Dive Brief:
- Employers are often stunned to learn the extent to which wellness programs have become regulated, according to an article from McNees, Wallace and Nurick, an employment law firm.
- Basic wellness programs need to comply with at least four federal laws: the Americans with Disabilities Act ("ADA"), the Genetic Information Nondiscrimination Act ("GINA"), the Health Insurance Portability and Accountability Act ("HIPAA") and the Affordable Care Act ("ACA").
- Several key compliance questions regarding the operation of wellness programs remain unanswered, and two of these laws arguably contradict each other when it comes to wellness programs, writes Eric Athey, co-chair of the firm's Labor and Employment Group.
Dive Insight:
Key regulations issued by the EEOC governing the application of the ADA to employer wellness programs remain in only "proposed" form.
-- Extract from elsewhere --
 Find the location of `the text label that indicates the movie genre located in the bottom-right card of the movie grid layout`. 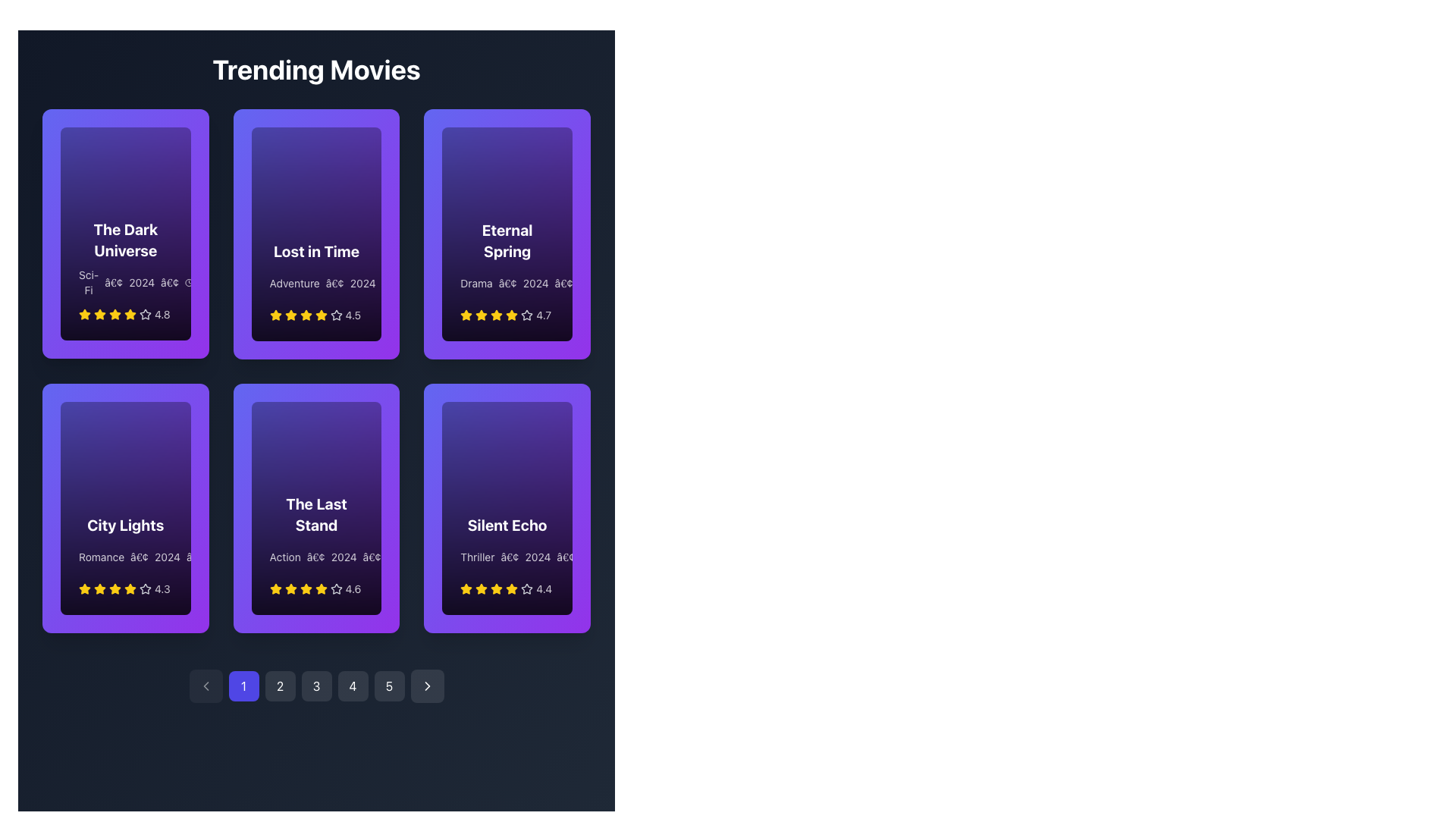

the text label that indicates the movie genre located in the bottom-right card of the movie grid layout is located at coordinates (476, 557).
Also, several important issues involving wellness plan designs are currently being battled out in federal courts. Athey outlines several of the complications in his article, mainly in the area of rewards and incentives.
In other words, Athey writes, wellness program law is still developing, and employers considering wellness programs must understand the areas in which some uncertainty remains. Each of the laws affecting these programs raises a number of considerations, he writes. And as seemingly benign as workplace wellness initiatives may seem on the surface, employers considering a wellness program for the first time should consult counsel first, especially with the muddled legal situation that exists.